Segment Start: Data extract

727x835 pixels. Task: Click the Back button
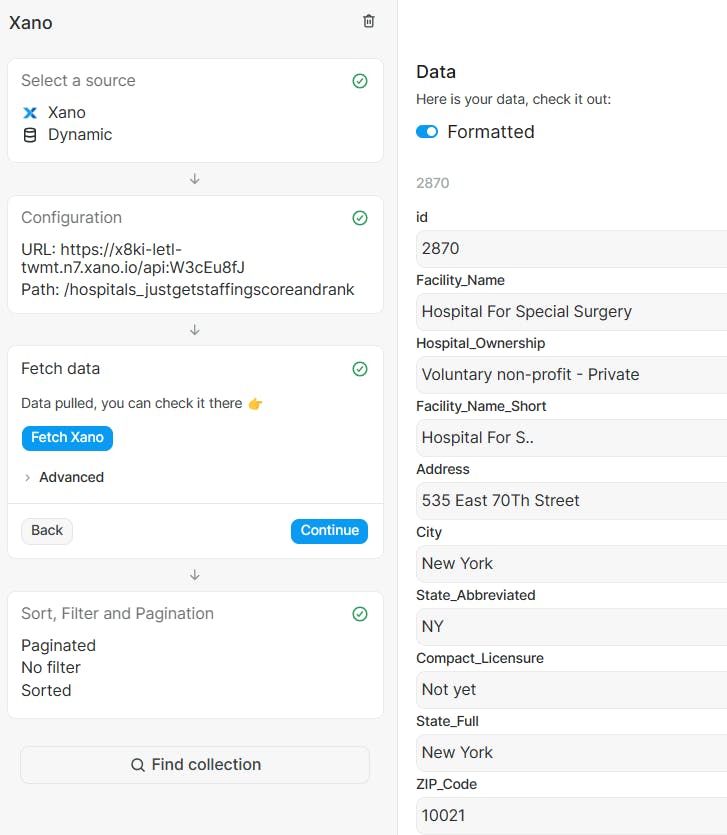tap(47, 531)
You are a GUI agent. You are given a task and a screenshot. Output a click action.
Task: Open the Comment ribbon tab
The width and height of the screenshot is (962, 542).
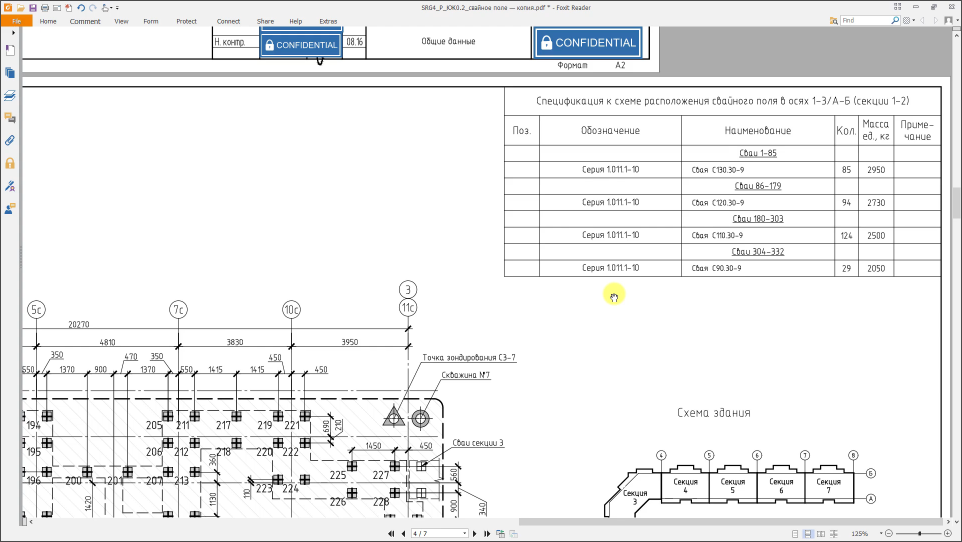click(85, 21)
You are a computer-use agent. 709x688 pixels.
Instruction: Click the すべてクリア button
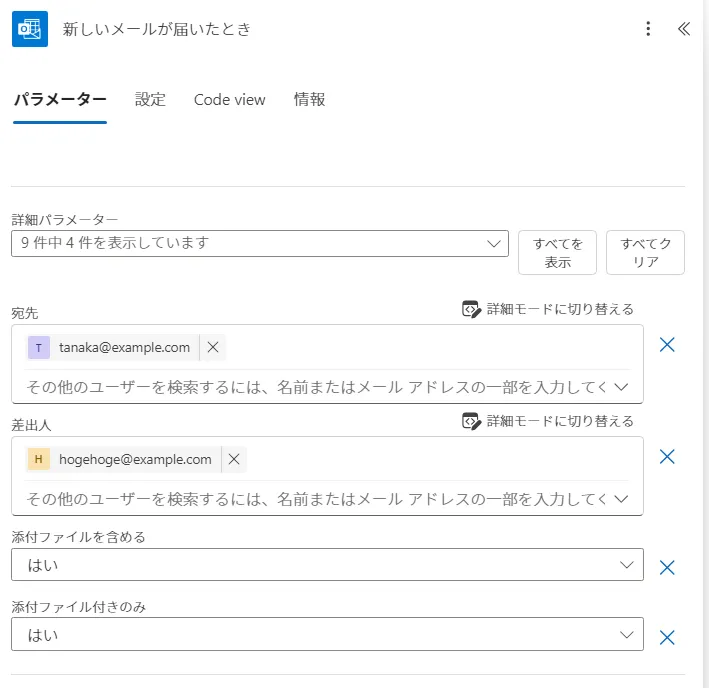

Segment End: Data extract

Task to complete
Your copy should match the records above exactly, except that it contains no pictures.

Response box
727x835 pixels. Task: Click the Back button
tap(47, 531)
You are a GUI agent. You are given a task and a screenshot. Output a click action.
Task: Open the Comment ribbon tab
The width and height of the screenshot is (962, 542).
click(85, 21)
You are a computer-use agent. 709x688 pixels.
Instruction: Click the すべてクリア button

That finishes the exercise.